How is life insurance taxed?

Life insurance can cover many different risks, including the death, disability or illness of the insured. Usually, the insurance company agrees with the policyholder to pay a predetermined capital, an income or a benefit to the persons designated by the client, in exchange for a premium (the price of the insurance). Regarding the tax treatment of benefits, the beneficiaries will have to pay taxes corresponding to the collection of each of these insurances.

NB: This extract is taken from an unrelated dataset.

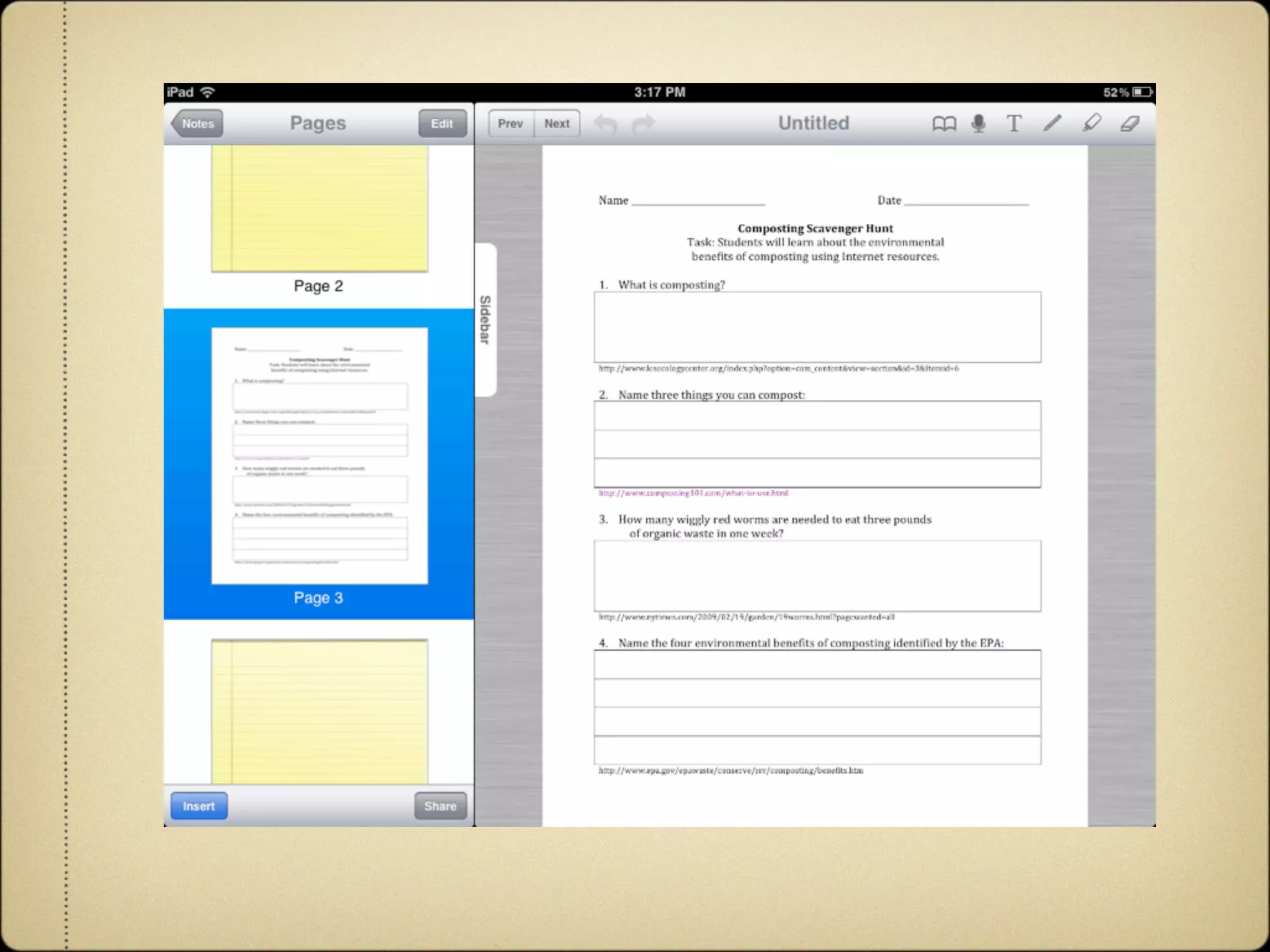Viewport: 1270px width, 952px height.
Task: Tap the microphone recording icon
Action: pyautogui.click(x=979, y=124)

Up front, we may have to pay two different tributes: the Personal Income Tax (IRPF) and the inheritance and donations tax (ISD). If the beneficiary of the insurance and the person who hires it are the same person, IRPF must be paid, while If the person who collects the money is a different person from the person who hired it, inheritance and gift tax must be paid. The ISD applies to those titles, assets, participations or cash that reaches the hands of a person without having to contribute anything in return, that is, receiving money for free.

However, there are many particular cases and we may have to turn to a professional to advise us when it comes to catching up with the Treasury. For example, if our spouse dies and we both had contributed to pay the life insurance, the amount we will receive is divided 50%: a Half is subject to inheritance and gift tax and the other half will pay personal income tax.

Pay before you get paid

If we are the recipient of third party life insurance, we will have to pay inheritance and gift tax before you can receive the money. It is a direct and personal tax for which the person who receives the benefit is obliged to pay it, whether it is a policy that is charged in the form of income, such as one received with cash

A period of up to six months to pay this tax from the time of death of the person who has taken out the insurance. Now, the amount to be paid is the faculty of the different Autonomous Communities, since it is a tribute that is assigned by the State to the autonomous administrations. So, it is up to them to determine the percentage they retain. Some, for example, have established tax benefits that reduce the effective amount of this tax by up to 99%, depending on the particular case. Thus, the final taxation of the money received will depend on the tax residence where life insurance has been contracted. In this calculation of the amount to be paid, the degree of kinship of the deceased person.